OH THE SHAME I fell off the wagon and use sigs again!
> more important things like improving their culture?
> First, introduce modern culture and modern notions of morality;
Aren't we the self-declared pundits on barbarism and modernism. If you mean not having an MTV culture, not wiping out the indegenous people but co-existing with them, not having hate groups like KKK (don't winch) mean India has a barbaric culture, then you must be right. Unlike some countries, civilization in India has been around for more than 5000 years, so it has to be barbaric, right?
But first, please get some basic facts about India straight:
1. Despite being exploited and oppressed by the British for more than 200 years, India is not going astray. She has one of the strongest democracies in the world. For example, when the Prime Minister of India declared that he wanted to help US out with troops in Iraq, major public disapproval forced the govt. to act otherwise. In 50 years after independence, India has managed to put up more than a handful of industries. Excess food is exported, and donated to UN. There is a burgeoning middle class, which is now threatening to take jobs away from countries like US. All this in FIFTY years, starting from the uneducated, impoverished, totally undeveloped state that the British managed to keep India in.
2. India does not have one culture. There are more cultures co-existing in India than you can find in Europe.
3. Unlike some cultures which like to fry criminals, Indian society is very tolerant. Which is probably why people committing anti-female atrocities still walk around.

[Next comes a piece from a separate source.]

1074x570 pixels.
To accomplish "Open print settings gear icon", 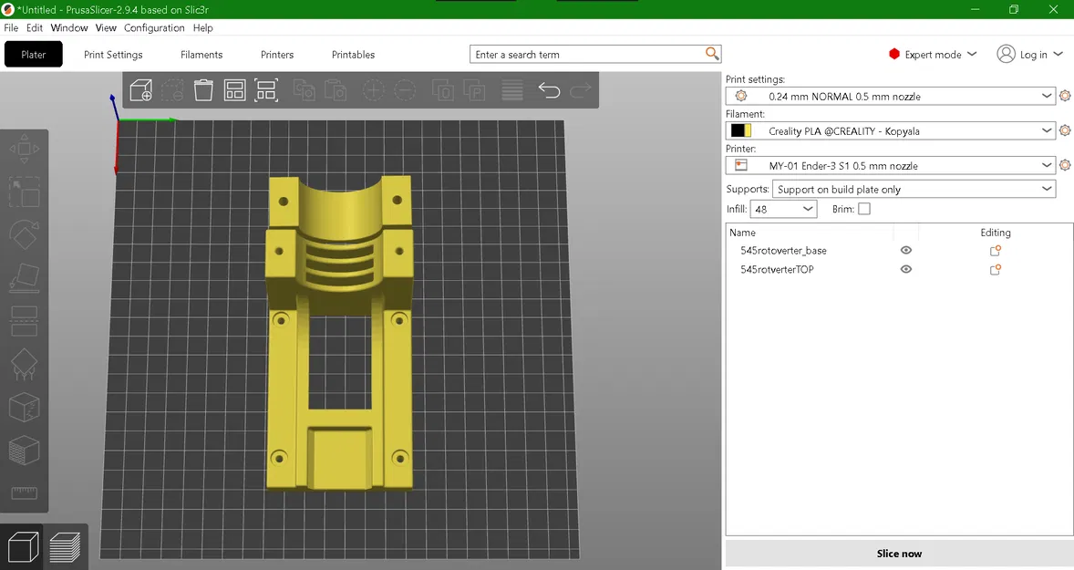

There are plenty of areas where the country is performing fairly pitifully, i agree. Like female infanticide, as you mentioned. Let me assure you it is not as widespread as you think it is. But that is not the point. The point is why infanticide is present in the first place ? Because parents think girls will be a burden to them: they cannot earn a living doing physical labor. Which is why technology is so important. You have to show the older generation that it is possible to make a living without becomming a construction laborer or working on a farm. You have to show them that in the modern world, females have as much chance of sustaining themselves as the males.
I am saying this most respectfully-- most westerners, including those writers sitting in air-conditioned rooms at WSJ, do not know $hit about the third world. If you want a better understanding of the workings of a very complex society like India's, please drop by sometime. We will even have plenty of bottled water for you, don't worry. Till then, adios with a parting message:
We do not eat frog brains, we do not make soup with monkey eyes floating in it, and we do not jump around from tree to tree.